The Gender Recognition Reform (Scotland) Bill has caused controversy in recent years, with opponents raising concerns about how it could affect the rights of women and girls.
A person would only be required to live in their acquired gender for three months, followed by a further three-month reflection period – as opposed to the current two year rules.
The legislation also proposed dropping the minimum age to apply for a gender recognition certificate (GRC) to 16 from 18.
Conservative MSP Pam Gosal raised concerns around section 22 of the proposed Bill which protects an individual’s right not to disclose they have a GRC.
She said people who want – or need to for religious purposes – to be seen by a biological female might feel like they cannot access healthcare services.
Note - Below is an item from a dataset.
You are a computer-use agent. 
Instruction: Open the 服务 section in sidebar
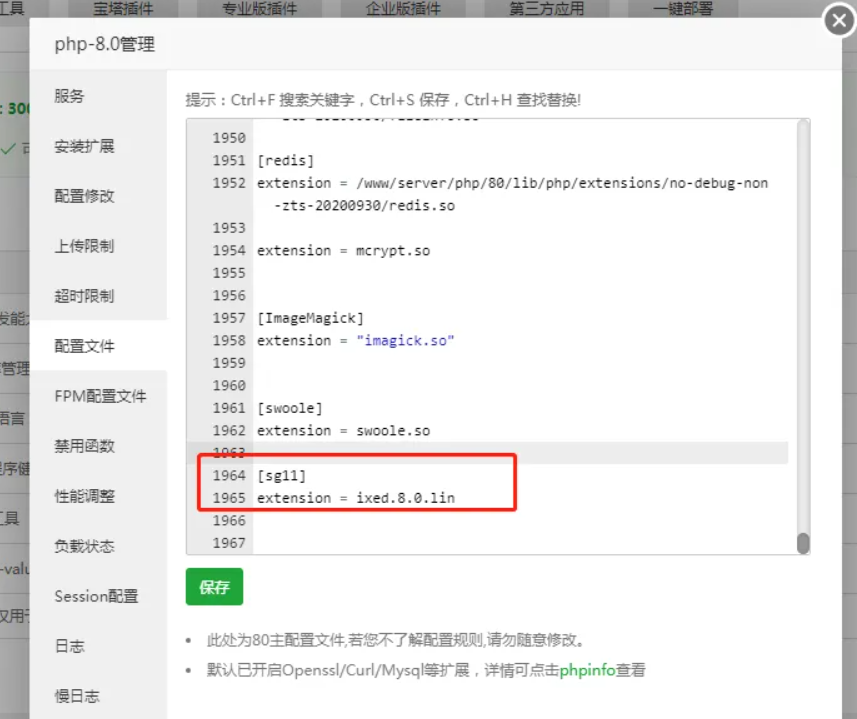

“Section 22 interferes with religion, for instance where it goes against a woman’s religious practices to be touched by a man – for example going into a doctor’s surgery and in the practice you can ask for a female doctor. That is quite normal.
“However, given an individual with a GRC does not have to disclose this, there is a possibility that a woman could end up being seen by a biological male.
“I have been made aware of this issue and also the concerns people are having with the existing legislation but with this GRA reform it could be more widespread.”
Ms Robison said: “The NHS does try, where it can, to give people their wishes in terms of if they want a man or a woman in terms of care, whether its personal care delivered by social care staff or whether it is a smear test, or whatever the procedure.
“If a patient specifically requests a doctor or nurse of the same gender, then of course, the NHS will try to accommodate that as far as possible.
“There are obviously never any guarantees for that because of the availability of staff with appropriate skills to manage the patient’s condition.”